-- Opening Marker --
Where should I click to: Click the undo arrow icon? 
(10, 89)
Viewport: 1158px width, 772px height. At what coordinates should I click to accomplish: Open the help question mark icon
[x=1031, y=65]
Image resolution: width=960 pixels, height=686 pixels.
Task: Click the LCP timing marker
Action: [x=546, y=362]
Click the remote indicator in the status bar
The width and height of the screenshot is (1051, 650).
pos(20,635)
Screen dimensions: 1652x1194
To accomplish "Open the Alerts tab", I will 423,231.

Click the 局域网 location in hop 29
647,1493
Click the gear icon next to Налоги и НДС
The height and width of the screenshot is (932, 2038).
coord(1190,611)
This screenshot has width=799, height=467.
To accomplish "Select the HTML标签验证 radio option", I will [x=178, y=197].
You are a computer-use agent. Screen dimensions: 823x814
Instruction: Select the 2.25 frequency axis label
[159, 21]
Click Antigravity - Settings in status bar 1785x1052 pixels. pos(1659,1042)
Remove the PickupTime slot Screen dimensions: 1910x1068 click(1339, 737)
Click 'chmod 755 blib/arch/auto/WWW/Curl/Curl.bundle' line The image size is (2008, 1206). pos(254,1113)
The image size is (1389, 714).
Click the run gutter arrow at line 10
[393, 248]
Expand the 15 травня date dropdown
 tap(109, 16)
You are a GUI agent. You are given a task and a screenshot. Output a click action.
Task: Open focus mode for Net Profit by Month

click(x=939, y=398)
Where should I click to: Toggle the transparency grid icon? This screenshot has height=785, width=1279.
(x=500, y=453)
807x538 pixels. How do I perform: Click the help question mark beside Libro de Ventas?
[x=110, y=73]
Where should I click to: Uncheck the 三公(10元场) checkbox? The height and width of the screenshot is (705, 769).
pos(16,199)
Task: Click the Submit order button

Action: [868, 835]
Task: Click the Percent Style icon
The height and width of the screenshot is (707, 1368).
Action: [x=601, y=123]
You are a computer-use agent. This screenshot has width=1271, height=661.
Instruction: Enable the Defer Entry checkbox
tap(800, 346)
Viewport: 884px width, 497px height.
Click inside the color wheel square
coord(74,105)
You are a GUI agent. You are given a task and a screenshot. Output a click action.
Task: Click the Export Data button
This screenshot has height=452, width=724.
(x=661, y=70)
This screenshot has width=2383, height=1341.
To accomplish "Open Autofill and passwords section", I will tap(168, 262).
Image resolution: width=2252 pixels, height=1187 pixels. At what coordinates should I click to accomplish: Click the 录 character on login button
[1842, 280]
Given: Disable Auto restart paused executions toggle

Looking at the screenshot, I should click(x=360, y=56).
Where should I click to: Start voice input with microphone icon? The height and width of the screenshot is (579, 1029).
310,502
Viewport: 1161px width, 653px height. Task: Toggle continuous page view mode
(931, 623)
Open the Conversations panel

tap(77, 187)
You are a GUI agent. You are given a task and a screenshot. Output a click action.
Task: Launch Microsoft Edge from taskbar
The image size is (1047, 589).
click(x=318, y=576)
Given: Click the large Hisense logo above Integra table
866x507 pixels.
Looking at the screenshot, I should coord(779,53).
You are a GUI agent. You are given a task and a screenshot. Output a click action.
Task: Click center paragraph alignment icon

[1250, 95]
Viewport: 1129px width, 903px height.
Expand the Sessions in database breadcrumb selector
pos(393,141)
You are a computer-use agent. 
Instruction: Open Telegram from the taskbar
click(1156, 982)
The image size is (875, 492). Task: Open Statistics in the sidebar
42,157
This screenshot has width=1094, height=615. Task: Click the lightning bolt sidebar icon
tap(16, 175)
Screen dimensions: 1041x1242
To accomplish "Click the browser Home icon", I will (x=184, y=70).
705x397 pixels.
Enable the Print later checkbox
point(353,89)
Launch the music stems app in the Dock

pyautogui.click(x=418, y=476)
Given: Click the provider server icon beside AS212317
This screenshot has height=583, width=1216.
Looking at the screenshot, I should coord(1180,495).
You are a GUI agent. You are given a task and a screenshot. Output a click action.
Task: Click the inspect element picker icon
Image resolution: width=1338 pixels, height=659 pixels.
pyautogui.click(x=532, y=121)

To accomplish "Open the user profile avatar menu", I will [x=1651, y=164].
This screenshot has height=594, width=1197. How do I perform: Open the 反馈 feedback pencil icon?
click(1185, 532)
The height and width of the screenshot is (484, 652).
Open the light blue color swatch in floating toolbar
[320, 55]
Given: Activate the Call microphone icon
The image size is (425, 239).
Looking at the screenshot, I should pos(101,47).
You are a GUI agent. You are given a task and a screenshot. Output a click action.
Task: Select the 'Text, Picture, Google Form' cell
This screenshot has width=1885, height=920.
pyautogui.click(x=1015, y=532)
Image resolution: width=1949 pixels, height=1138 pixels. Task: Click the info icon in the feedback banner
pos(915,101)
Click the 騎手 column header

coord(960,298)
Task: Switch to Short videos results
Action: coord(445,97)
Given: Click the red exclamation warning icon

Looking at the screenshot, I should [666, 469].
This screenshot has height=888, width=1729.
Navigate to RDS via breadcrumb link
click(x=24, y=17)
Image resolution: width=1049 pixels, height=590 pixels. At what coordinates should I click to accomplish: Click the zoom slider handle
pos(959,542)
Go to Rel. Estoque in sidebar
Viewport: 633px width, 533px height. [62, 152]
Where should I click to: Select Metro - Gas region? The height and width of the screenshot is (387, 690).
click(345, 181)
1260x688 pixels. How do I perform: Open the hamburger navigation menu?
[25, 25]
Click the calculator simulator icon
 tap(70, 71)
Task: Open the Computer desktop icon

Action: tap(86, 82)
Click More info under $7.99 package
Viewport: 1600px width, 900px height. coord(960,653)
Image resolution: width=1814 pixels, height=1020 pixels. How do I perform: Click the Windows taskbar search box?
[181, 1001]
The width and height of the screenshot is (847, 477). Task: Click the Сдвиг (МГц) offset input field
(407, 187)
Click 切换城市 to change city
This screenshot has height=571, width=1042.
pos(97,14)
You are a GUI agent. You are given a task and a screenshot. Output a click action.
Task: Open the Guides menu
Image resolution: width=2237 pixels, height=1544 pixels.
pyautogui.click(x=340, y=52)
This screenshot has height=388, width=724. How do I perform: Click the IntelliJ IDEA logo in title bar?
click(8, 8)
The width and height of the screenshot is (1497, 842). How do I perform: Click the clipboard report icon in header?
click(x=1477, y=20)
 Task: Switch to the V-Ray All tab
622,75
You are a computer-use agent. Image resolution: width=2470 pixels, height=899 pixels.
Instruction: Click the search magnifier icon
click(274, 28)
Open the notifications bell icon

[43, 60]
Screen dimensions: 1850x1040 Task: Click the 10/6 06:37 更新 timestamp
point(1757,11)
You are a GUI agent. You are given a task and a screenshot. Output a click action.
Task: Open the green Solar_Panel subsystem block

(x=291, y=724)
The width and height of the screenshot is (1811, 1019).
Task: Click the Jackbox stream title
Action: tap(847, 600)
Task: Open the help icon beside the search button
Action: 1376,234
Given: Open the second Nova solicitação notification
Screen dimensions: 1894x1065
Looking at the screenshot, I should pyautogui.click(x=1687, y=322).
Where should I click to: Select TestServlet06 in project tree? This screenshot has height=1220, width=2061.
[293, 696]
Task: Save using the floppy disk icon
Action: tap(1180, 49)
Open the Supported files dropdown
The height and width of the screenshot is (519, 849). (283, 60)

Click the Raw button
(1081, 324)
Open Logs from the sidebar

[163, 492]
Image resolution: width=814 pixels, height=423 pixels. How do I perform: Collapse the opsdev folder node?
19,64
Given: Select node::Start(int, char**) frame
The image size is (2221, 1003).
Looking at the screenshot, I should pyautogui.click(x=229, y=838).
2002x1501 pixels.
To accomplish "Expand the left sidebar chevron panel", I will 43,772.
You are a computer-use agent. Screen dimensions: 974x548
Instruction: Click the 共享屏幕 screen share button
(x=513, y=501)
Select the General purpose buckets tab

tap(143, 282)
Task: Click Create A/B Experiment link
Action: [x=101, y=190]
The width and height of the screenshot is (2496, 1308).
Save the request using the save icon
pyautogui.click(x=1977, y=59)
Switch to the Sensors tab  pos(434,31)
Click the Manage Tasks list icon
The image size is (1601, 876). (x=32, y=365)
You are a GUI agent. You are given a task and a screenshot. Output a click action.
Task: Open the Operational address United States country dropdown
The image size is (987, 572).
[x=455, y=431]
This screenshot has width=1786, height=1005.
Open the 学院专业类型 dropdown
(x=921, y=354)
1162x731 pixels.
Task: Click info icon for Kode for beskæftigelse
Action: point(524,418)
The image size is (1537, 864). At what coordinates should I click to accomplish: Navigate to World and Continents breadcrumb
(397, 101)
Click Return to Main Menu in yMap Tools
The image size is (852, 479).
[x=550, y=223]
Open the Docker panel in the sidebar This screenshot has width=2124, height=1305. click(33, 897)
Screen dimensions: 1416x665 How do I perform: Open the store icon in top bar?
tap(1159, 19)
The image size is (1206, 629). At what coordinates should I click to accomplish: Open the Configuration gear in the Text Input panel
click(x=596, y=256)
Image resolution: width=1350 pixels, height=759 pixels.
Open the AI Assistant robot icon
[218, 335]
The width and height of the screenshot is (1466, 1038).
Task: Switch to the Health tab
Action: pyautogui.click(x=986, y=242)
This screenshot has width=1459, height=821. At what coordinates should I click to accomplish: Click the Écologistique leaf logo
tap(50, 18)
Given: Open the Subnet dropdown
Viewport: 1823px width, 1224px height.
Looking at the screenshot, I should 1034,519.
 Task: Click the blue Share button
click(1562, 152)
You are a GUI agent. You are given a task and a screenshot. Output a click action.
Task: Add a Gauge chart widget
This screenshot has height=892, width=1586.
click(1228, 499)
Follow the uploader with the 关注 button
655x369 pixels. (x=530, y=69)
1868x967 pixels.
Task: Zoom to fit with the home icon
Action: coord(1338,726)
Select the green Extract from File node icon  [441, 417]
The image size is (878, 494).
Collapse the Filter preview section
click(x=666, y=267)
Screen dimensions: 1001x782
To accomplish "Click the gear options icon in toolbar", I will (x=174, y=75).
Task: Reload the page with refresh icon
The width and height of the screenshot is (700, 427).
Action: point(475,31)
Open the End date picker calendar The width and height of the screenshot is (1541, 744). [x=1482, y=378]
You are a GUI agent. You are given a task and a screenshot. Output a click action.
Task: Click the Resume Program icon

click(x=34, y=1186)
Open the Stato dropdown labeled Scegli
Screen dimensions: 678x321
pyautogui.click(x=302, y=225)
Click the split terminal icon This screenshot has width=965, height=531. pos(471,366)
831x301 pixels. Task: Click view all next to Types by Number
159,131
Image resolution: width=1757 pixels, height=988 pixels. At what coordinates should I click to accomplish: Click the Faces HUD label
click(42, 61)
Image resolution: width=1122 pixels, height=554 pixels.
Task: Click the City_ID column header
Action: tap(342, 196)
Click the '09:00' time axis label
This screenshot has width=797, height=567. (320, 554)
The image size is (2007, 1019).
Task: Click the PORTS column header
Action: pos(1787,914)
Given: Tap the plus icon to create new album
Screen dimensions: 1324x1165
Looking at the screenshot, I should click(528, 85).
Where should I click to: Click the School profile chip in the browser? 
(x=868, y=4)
-- Closing Marker --
Output each line of the listing above that has "picker".

Task: Click the inspect element picker icon
Open the End date picker calendar The width and height of the screenshot is (1541, 744). [x=1482, y=378]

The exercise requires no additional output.